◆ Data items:

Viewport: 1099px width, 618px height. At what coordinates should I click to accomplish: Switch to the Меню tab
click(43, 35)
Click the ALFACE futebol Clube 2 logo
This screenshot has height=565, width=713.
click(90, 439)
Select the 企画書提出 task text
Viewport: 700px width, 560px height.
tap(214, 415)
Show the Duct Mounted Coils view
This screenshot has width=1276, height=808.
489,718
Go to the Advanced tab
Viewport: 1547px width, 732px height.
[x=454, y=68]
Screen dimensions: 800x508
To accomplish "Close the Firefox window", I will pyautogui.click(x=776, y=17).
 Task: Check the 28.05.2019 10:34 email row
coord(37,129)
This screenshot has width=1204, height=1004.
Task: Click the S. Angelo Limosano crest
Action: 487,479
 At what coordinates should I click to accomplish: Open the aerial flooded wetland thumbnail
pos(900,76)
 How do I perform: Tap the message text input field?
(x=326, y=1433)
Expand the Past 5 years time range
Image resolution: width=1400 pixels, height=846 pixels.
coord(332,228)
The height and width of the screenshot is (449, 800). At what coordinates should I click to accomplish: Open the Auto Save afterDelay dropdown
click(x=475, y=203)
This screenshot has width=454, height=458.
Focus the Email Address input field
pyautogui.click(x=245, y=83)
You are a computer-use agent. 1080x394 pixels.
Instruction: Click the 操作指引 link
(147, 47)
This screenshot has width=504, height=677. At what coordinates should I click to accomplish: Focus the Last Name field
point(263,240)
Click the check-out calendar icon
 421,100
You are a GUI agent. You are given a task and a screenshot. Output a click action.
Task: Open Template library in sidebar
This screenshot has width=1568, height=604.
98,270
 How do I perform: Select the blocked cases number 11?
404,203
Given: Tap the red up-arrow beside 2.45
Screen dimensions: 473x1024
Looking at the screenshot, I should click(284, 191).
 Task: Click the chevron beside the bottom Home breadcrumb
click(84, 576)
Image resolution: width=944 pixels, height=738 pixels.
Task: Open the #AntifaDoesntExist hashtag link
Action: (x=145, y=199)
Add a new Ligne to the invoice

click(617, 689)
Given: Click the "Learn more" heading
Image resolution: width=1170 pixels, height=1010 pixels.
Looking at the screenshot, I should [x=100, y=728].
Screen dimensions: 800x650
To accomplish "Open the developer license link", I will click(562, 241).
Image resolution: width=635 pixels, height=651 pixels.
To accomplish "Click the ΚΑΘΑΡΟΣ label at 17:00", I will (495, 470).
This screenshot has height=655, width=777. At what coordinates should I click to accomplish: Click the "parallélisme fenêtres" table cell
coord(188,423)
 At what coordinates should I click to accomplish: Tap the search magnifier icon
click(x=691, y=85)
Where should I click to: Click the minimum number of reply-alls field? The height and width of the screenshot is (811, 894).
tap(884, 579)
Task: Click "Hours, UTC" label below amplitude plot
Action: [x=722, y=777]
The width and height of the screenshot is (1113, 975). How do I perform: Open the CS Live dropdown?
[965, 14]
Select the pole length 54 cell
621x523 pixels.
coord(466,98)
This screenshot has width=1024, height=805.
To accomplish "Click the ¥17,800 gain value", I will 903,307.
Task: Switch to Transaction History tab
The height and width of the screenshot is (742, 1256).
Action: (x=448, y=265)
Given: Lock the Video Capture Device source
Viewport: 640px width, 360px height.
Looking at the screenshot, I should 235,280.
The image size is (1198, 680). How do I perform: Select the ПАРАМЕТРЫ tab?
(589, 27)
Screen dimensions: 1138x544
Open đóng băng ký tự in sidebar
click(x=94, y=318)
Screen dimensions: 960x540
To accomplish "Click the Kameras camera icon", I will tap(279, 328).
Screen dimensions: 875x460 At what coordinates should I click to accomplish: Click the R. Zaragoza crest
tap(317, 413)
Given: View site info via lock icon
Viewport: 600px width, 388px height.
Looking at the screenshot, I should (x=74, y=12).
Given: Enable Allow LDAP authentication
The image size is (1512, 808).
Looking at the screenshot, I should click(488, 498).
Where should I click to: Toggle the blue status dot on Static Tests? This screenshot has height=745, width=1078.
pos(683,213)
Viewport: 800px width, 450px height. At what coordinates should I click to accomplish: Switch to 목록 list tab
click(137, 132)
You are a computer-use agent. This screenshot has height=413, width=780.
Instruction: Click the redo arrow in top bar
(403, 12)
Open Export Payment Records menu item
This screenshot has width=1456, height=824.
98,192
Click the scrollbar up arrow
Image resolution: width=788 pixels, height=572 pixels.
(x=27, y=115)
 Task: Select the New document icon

◆ TASK OBJECTIVE:
Copy all lines from the data above that contain the word "will".

◆ FINISHED TASK:
To accomplish "Close the Firefox window", I will pyautogui.click(x=776, y=17).
To accomplish "Open the developer license link", I will click(562, 241).
To accomplish "Click the ΚΑΘΑΡΟΣ label at 17:00", I will (495, 470).
To accomplish "Click the ¥17,800 gain value", I will 903,307.
To accomplish "Click the Kameras camera icon", I will tap(279, 328).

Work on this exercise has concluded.